`Runner` doesn't pick up config and code changes until restarted #155

janosh · 2024-07-25T16:33:53Z

when i modify some-project.yaml config file, the changes are not picked up by current or new calculations that start after those changes were made until the Runner is killed and restarted. the same is true for direct changes to Python code (e.g. in jf-remote, qtoolkit, jobflow, atomate2). while i can see this being a feature in that it ensures homogeneous settings until you deliberately restart the Runner, it wasn't clear to me when i started using jf-remote and took at least an hour to figure out. ideally, this should be clearly documented somewhere (apologies if it is already and i missed it). another option to consider would be to make this configurable in ~/.jfremote.yaml

runner_mode: static | reload-config | reload-code | reload

static mode would be the current behavior while reload-config would reload the some-project.yaml once a minute or so. reload-code i'm less sure is worth implementing as it's more of an edge case and might be a can of worms to get working reliably. in case reload-config also goes against the jobflow-remote design philosophy, feel free to consider this issue as only a suggestion for more documention.

The text was updated successfully, but these errors were encountered:

davidwaroquiers · 2024-07-25T17:32:26Z

Thanks @janosh for this issue. Indeed, this may not be described in the documentation. I understand it could indeed be a use case and that the runner could regularly check if the config has been updated. We already though about this and discussed with @gpetretto but I remember there were a few tricky things. What are the things in the project config you'd like to update dynamically ? I guess it's the exec_config ? or is it something else ? maybe the workers ? Thing is what if someone modifies the stores (maybe by mistake). That would be quite problematic and the database could end up in an inconsistent state. If this dynamical reload is done, there should be some checks on what can be reloaded from the project and maybe the runner should stop itself if something "not allowed" has changed

In any case, we should at least document this more clearly

janosh · 2024-07-25T17:42:54Z

What are the things in the project config you'd like to update dynamically ? I guess it's the exec_config ? or is it something else ? maybe the workers?

in my case both the workers (as i often have to iterate on pre_run and post_run for things like module load before things start running smoothly on a new cluster)

    pre_run: &pre_run |
      module purge
      module load slurm/stage openmpi/stage vasp/stage
      export ATOMATE2_VASP_CMD="srun vasp_std"
      echo "slurm job with id $SLURM_JOB_ID started at $(date +"%Y-%m-%d %H:%M:%S %Z") on $(hostname) running '$ATOMATE2_VASP_CMD'"
    post_run: &post_run |
      echo "slurm job ended at $(date +"%Y-%m-%d %H:%M:%S %Z")"

but also the database connection info for the queue_store and the job_store. those can also take a lot of trial and error to get right due to issues like materialsproject/maggma#981. having to constantly kill and restart the runner adds to the debugging burden as I occasionally forget to restart the runner and then i'm not sure what state of the config my jobs are running with.

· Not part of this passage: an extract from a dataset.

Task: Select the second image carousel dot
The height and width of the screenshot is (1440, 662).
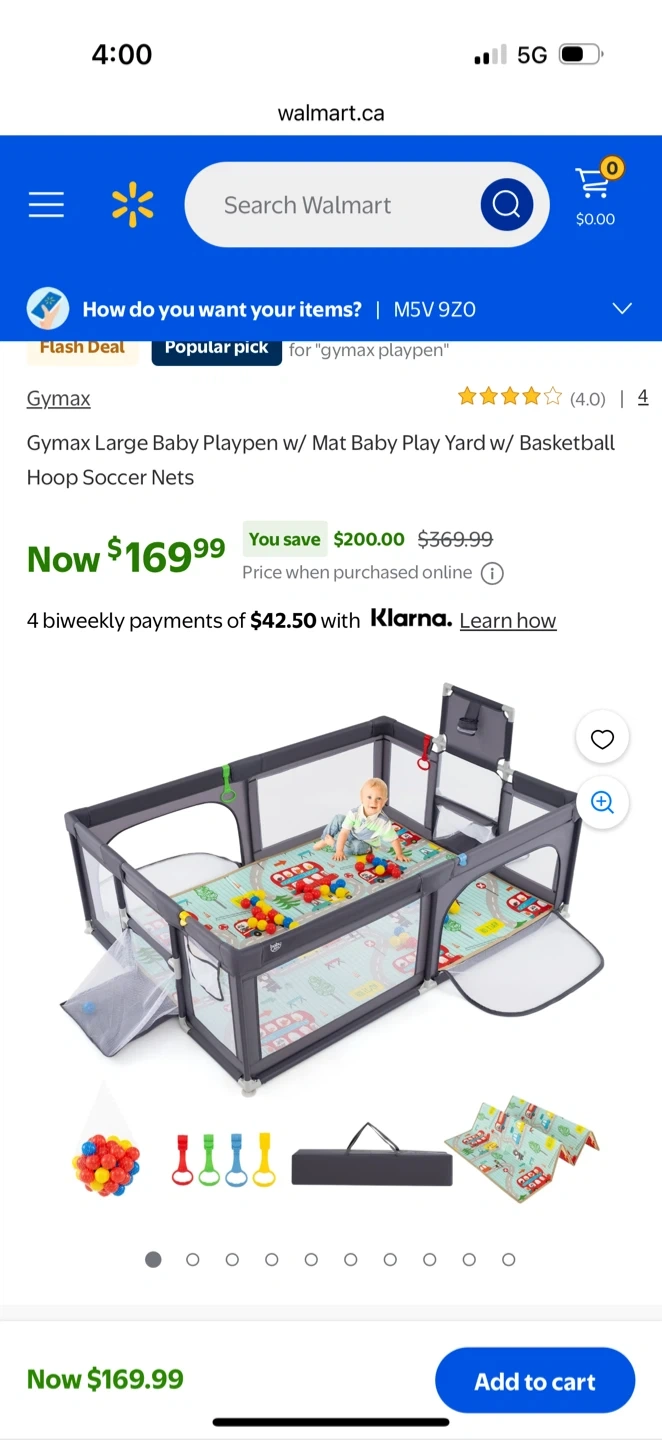Action: pyautogui.click(x=193, y=1260)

davidwaroquiers · 2024-07-25T21:54:49Z

Ok so it's not really about production, it's really about when you have to set up your project. Maybe then instead of using the daemon runner you could use the "foreground" runner using jf runner run. @gpetretto may comment on this but it might be more reasonable (and relatively easy to implement ?- to have an option for jf runner run to reload the config dynamically, at least at first (before having this, optionally or not, within the daemon itself). Maybe it could be useful to have an option to directly show log messages in the terminal for jf runner run ? @gpetretto what do you think ?

janosh · 2024-07-25T21:58:16Z

show log messages in the terminal for jf runner run ? @gpetretto what do you think ?

that would very helpful! something like

jf runner start --debug
# or
jf runner start --dev

to show the runner's logs directly in stdout

davidwaroquiers · 2024-07-26T06:46:50Z

Well actually I just checked (I wasn't sure about this), if you use jf runner run instead of jf runner start, you have the runner but not as a daemon (i.e. background process launched by supervisor) but as a foreround process and you get the logging messages. For testing/setup, I think this should already help you. There is also the jf project check that checks databases and connections to workers.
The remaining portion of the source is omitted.